» Goal 1
From the records below, return the lines starting with the line containing "Given: Follow the" and going on through the line containing "pyautogui.click(x=287, y=122)", both included, exactly as they appear.

» Source extract

## Begin

1. "How can I help?"

Four small words that can have a big impact. It is the selfless act of giving to others. It may be as simple as doing for others what they don’t have the time for in the moment, to providing that which they cannot provide for themselves.


This is an “I” statement. “I” statements convey commitment. “I” statements set a perspective and a focus of collaboration or support. This particular “I” statement further asks for nothing in return.


What does this communicate to someone deep down and how does it specifically help within a contentious moment, either in a professional or personal context?

At a difficult or contentious moment this statement signals to all those involved that the concern is mutual. We aren’t here to place blame; we are here to resolve an issue. This places the focus on the issue and not on the individual.


2. "What do you need?"

Here also are four small words that can have a big impact, however, not in the same way as the previous four words. It is you who has a need, not us who have a situation.


This is a “you” statement. “You” statements are accusatory. They imply intent, “you did this”. This particular “you” statement adds the insult of you being needy.

## End

» Provided information
## Begin

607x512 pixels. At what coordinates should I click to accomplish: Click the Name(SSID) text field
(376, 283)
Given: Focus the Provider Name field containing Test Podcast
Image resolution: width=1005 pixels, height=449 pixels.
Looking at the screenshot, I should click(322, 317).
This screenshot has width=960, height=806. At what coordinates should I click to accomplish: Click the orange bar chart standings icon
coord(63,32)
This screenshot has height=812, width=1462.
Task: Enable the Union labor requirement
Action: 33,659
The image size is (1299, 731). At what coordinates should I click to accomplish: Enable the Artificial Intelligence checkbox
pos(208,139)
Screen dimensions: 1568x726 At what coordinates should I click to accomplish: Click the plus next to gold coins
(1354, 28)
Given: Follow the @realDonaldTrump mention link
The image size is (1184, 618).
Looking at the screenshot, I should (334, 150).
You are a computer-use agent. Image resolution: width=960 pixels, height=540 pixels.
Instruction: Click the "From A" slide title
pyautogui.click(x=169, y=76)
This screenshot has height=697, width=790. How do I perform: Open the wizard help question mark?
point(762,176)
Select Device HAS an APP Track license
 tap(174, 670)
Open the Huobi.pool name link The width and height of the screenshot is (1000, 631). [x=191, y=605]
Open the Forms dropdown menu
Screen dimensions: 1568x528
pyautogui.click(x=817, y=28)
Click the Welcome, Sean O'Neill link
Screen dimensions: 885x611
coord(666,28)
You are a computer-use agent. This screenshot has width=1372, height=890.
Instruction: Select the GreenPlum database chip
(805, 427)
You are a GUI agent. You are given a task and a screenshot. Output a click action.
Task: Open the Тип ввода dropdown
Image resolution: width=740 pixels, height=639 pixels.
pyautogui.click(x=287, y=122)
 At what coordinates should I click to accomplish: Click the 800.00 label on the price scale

## End

» Goal 2
Answer these questions about the text on "How can I help?" and "What do you need?":
(a) What do "I" statements convey, according to the text?
(b) What does the text say "You" statements are?
(c) At a difficult or contentious moment, where does "How can I help?" place the focus?

» Expected output 1
Given: Follow the @realDonaldTrump mention link
The image size is (1184, 618).
Looking at the screenshot, I should (334, 150).
You are a computer-use agent. Image resolution: width=960 pixels, height=540 pixels.
Instruction: Click the "From A" slide title
pyautogui.click(x=169, y=76)
This screenshot has height=697, width=790. How do I perform: Open the wizard help question mark?
point(762,176)
Select Device HAS an APP Track license
 tap(174, 670)
Open the Huobi.pool name link The width and height of the screenshot is (1000, 631). [x=191, y=605]
Open the Forms dropdown menu
Screen dimensions: 1568x528
pyautogui.click(x=817, y=28)
Click the Welcome, Sean O'Neill link
Screen dimensions: 885x611
coord(666,28)
You are a computer-use agent. This screenshot has width=1372, height=890.
Instruction: Select the GreenPlum database chip
(805, 427)
You are a GUI agent. You are given a task and a screenshot. Output a click action.
Task: Open the Тип ввода dropdown
Image resolution: width=740 pixels, height=639 pixels.
pyautogui.click(x=287, y=122)

» Expected output 2
(a) Commitment.
(b) Accusatory.
(c) On the issue and not on the individual.